Monday 5 November 2018


Trevor Hamilton, a data-entry clerk whose contempt for his tedious, completely inessential job has grown into silent yet consuming fury, announced today that he’s not really looking for new work right now.

“I don’t know, I just feel like I’ve settled into a bit of a groove here,” said Hamilton, who typically drinks at least six cups of coffee a day to give himself the energy to complete the repetitive, mind-numbing tasks that make up his work day.

“Plus, the pay isn’t too bad, and the people I work with are fine,” added Hamilton, who makes $15 an hour without benefits and eats by himself in the strip-mall parking lot across from his office so he doesn’t have to listen to his coworkers talk about the weather.

“I also just hate looking for work.
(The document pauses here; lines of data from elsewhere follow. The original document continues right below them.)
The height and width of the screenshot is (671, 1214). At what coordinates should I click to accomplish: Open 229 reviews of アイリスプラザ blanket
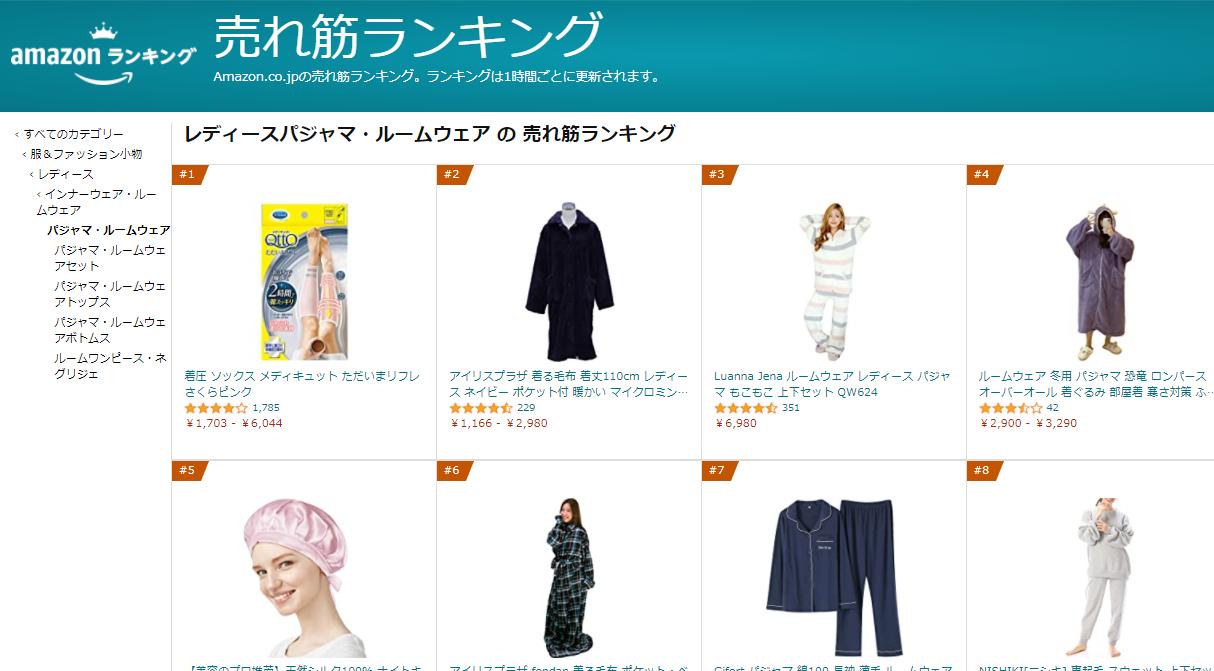(526, 408)
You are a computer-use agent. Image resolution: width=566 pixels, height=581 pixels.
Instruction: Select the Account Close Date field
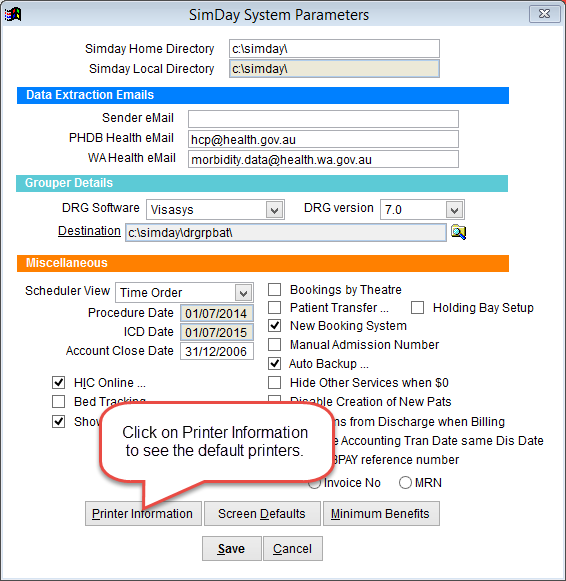217,351
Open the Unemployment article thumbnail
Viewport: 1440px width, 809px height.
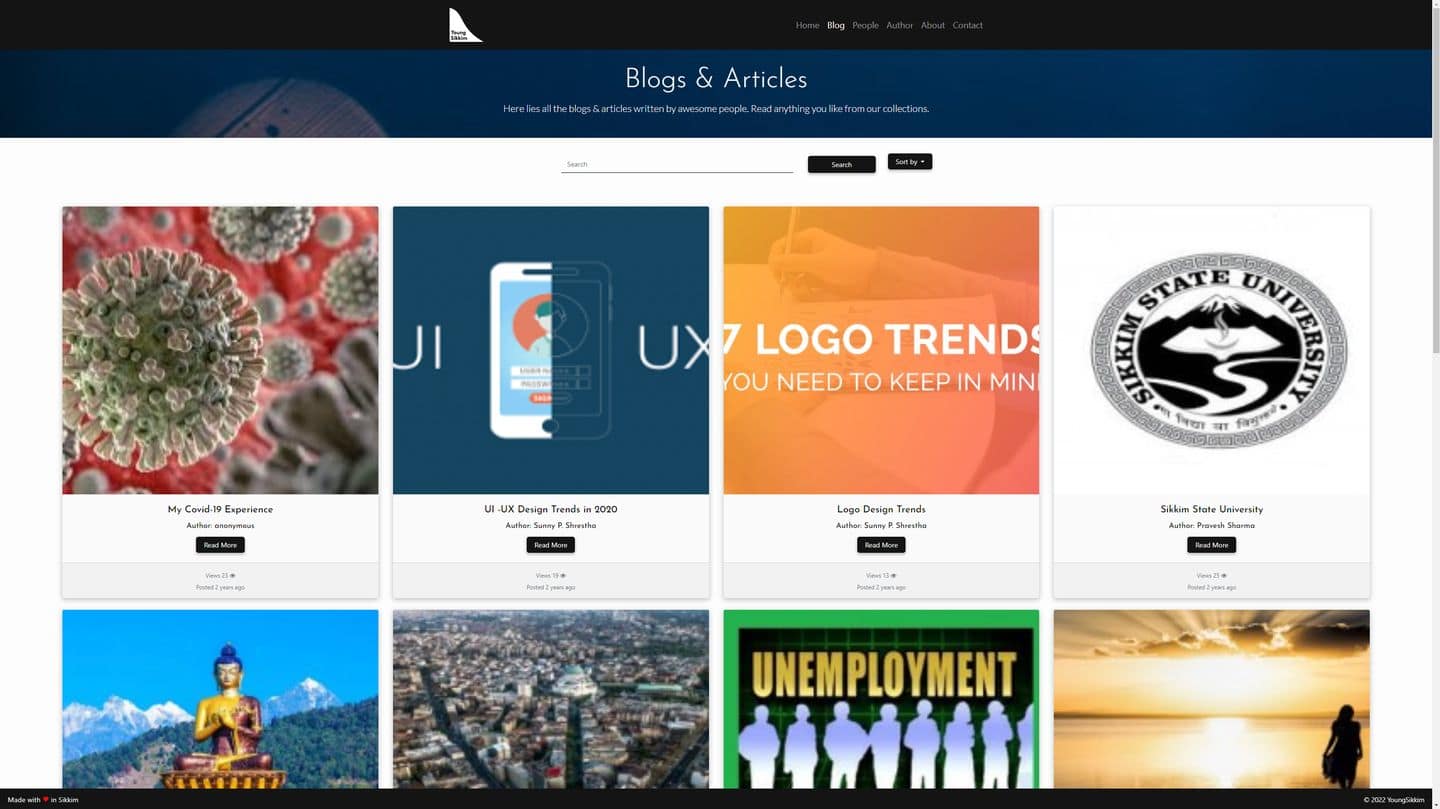pyautogui.click(x=881, y=699)
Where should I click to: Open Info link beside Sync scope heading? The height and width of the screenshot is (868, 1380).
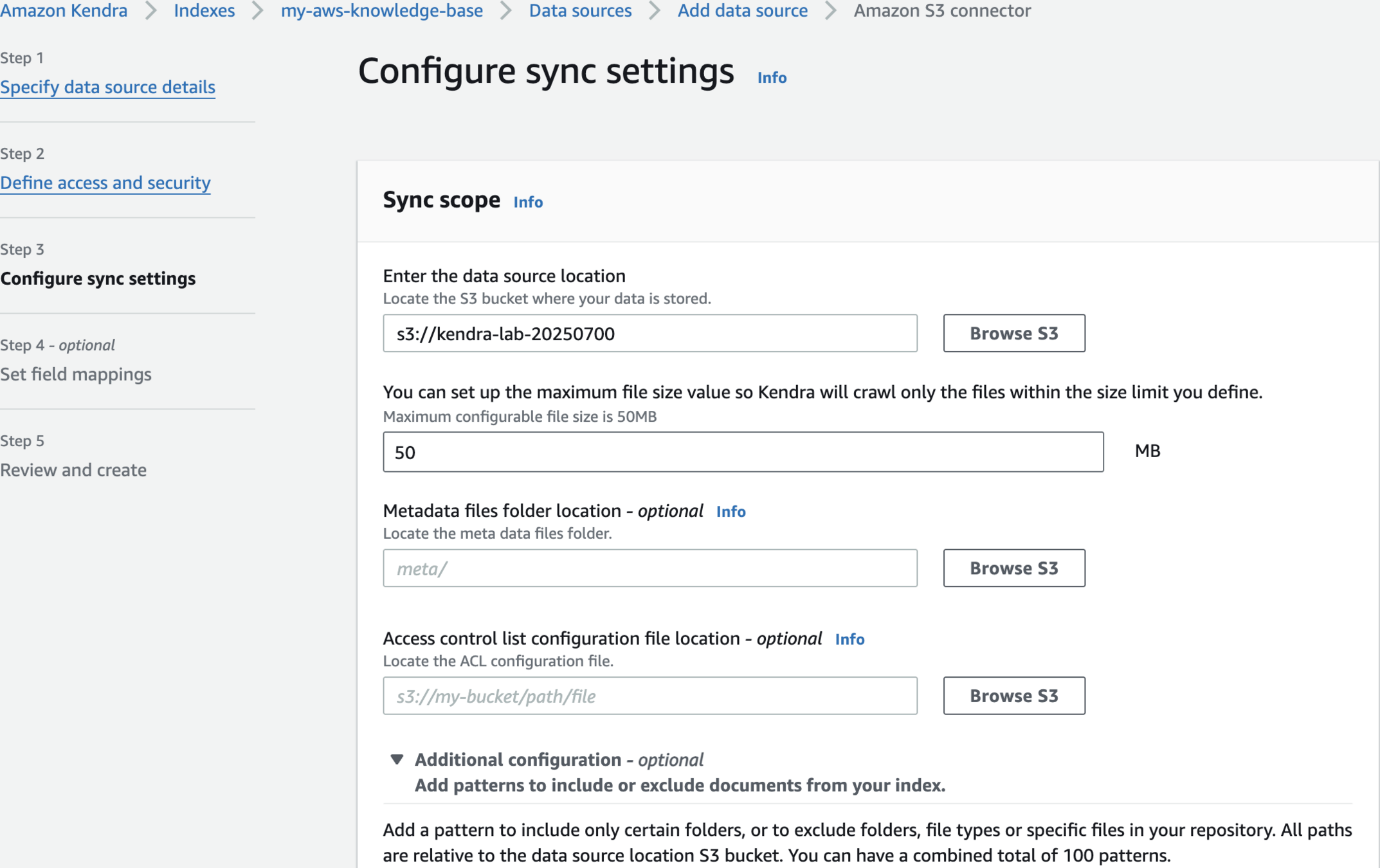coord(527,202)
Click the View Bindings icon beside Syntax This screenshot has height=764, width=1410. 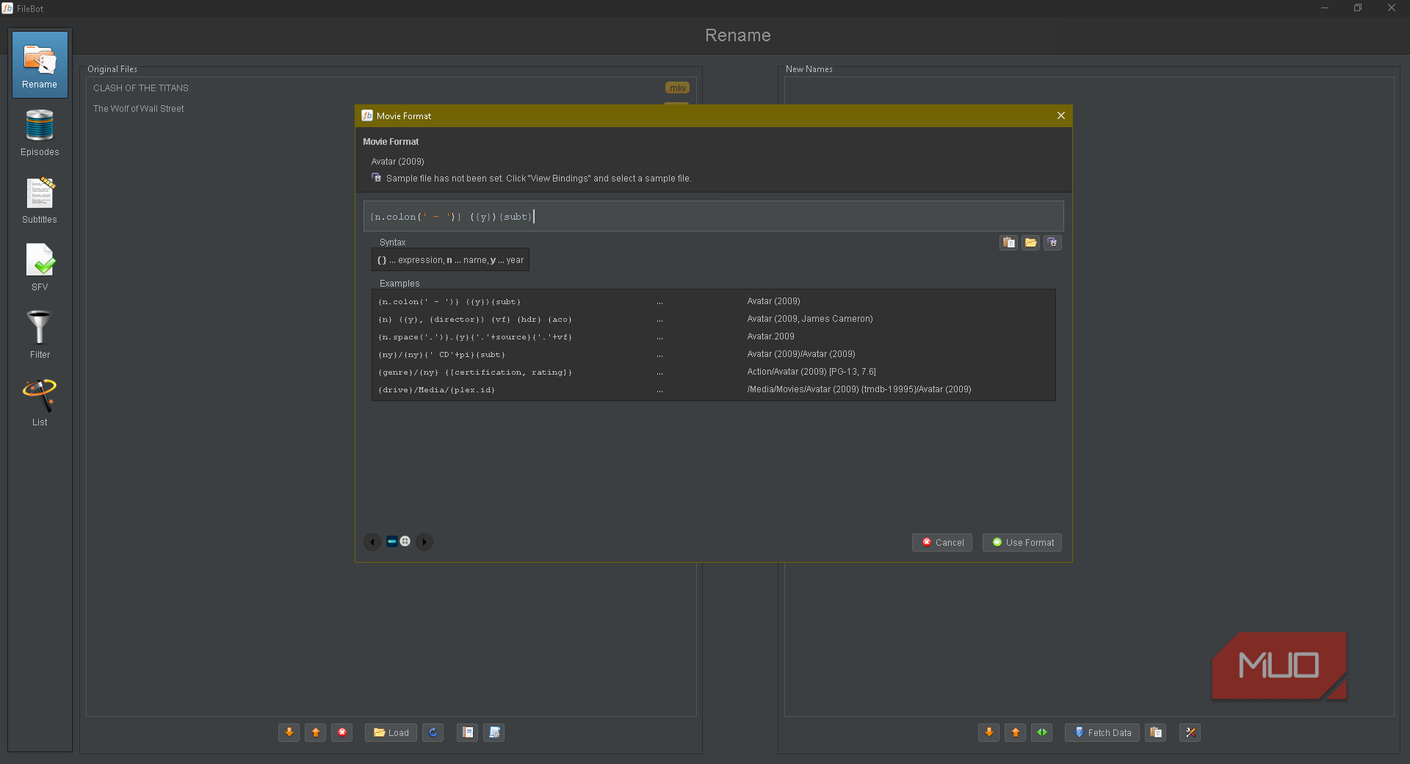pos(1052,243)
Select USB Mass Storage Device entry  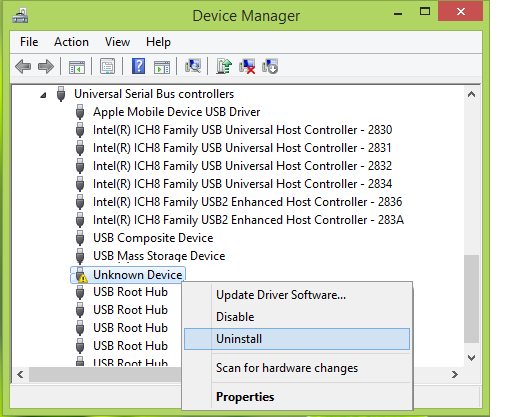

It’s such a bummer,” he complained, without mentioning that he dreads getting out of bed to go to work so much that it often feels like an anvil is sitting on his chest when he wakes up.

The 27-year-old Hamilton was first hired at Rutherford Industries five years ago after graduating from university with a B. A. in Anthropology. He had originally intended the job to be a stopgap position until he found something more suited to his background and interests, a goal that never came to fruition.

“I don’t get it,” said Mike Thiessen, a friend of Hamilton’s since high school. “When I talk to him about his job, it’s clear that he hates it, yet every time I send him a link to an employment opportunity I think he’d be interested in, he never follows up on it.”

When told of Thiessen’s comments, Hamilton sighed. “Mike means well, but honestly, he can be a bit overbearing when it comes to telling me what I should be doing with my life,” he replied, neglecting to bring up that he routinely refers to his mode of employment as “my stupid fucking job.”

Hamilton, whose daily commute is marked by a mood of oppressive, suffocating gloom, claimed that his job “wasn’t ideal, maybe, but it’s, you know, fine. I just don’t see why I should just uproot my life and go through that kind of major change.”

At press time, Hamilton was standing in the office bathroom, staring into the mirror and swearing just out of earshot of anyone walking past outside.